• _DATA FOR THIS EXERCISE_
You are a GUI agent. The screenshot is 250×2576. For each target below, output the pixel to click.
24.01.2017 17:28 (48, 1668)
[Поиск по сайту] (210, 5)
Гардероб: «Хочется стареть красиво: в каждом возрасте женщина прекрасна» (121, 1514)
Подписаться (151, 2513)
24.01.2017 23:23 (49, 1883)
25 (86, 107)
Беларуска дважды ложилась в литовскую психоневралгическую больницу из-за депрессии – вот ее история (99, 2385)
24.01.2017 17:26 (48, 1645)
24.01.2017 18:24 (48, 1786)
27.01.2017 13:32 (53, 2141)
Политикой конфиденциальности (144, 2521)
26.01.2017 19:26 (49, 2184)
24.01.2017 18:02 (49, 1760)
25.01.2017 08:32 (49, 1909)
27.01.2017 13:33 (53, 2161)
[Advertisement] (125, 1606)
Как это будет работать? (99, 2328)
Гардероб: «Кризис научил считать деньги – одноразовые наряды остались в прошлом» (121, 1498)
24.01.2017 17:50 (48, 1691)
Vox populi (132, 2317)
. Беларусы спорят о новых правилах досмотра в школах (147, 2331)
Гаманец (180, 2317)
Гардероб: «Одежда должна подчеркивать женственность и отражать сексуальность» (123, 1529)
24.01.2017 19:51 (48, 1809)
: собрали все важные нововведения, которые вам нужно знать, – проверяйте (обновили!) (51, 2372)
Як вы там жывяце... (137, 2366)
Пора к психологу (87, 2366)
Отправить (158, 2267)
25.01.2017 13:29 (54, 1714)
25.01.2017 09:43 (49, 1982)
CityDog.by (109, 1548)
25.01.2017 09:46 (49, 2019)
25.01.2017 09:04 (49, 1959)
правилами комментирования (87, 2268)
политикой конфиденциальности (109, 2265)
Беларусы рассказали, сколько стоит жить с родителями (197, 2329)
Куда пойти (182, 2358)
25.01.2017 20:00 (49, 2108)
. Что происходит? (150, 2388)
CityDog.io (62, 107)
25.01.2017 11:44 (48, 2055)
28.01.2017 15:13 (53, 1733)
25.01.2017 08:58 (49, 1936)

• _TASK TO CARRY OUT_
Using the entries, return every line where the word "конфиденциальности" can be found.

• _ANSWER SECTION_
Политикой конфиденциальности (144, 2521)
политикой конфиденциальности (109, 2265)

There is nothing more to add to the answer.